Opinion ID: 1882486
Heading Depth: 1
Heading Rank: 36

Heading: judicial bias throughout mr. muhammad's re-sentencing constitutes fundamental error and denied mr. muhammad's rights under the fifth, sixth, eighth and fourteenth amendments to the united states constitution. mr. muhammad was denied a fair adversarial testing.
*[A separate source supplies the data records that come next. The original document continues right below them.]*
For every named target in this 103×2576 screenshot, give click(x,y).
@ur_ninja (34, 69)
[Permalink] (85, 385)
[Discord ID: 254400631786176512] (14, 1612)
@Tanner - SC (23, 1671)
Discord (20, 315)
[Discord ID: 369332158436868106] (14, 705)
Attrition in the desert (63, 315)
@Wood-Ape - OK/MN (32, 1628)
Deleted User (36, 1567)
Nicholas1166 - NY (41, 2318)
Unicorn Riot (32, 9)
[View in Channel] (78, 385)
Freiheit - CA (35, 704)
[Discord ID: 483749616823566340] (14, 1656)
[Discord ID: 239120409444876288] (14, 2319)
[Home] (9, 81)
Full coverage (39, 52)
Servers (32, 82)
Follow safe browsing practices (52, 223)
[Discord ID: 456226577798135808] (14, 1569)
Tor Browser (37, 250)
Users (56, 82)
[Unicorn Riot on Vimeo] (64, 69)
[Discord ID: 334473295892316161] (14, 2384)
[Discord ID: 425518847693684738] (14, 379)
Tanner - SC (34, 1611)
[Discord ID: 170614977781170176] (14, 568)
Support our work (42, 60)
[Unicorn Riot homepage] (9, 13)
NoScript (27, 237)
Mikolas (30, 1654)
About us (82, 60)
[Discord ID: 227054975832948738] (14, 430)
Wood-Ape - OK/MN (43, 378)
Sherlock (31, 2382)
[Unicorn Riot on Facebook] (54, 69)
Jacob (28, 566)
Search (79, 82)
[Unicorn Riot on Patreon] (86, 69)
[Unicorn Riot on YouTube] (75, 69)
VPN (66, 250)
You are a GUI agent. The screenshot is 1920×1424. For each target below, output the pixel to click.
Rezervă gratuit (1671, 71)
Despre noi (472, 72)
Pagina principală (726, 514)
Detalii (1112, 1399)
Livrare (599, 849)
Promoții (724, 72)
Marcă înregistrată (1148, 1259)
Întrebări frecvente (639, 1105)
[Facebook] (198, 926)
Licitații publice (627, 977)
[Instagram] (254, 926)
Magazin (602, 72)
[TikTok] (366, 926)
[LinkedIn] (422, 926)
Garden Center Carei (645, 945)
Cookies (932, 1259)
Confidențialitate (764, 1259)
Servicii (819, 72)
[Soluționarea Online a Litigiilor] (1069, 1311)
Text: The defendant alleges that the trial court was biased against him because he is mentally ill and had him removed from the courtroom. The defendant complains that the trial court was biased in that he found defendant's lack of control in the courtroom to the will rather than mental illness. Initially this court will note that adverse rulings do not make a judge biased. Rivera v. State, 717 So.2d 477, 480 (Fla.1998). Additionally, the issue of the defendant's removal from the courtroom was raised on appeal and affirmed where the Supreme Court found that the trial judge acted within his discretion in repeatedly removing Knight from the courtroom, especially considering the testimony of numerous guards and jailhouse officials that Knight's out of court demeanor was completely at odds with his in court histrionics. Knight v. State, 746 So.2d at 434 (n.12 & 13). The defendant also alleges that the sentencing court was biased in that he called the defense expert a pain in the neck. As can be seen from the context in which the statement occurred, the record refutes any claim of bias against the defendant but rather shows that it was a scheduling problem as to the convenience or the inconvenience of the doctor scheduled. RST. 2820-2824, 2452, 2500, 2544, 2664-65. Accordingly this claim is denied without an evidentiary hearing.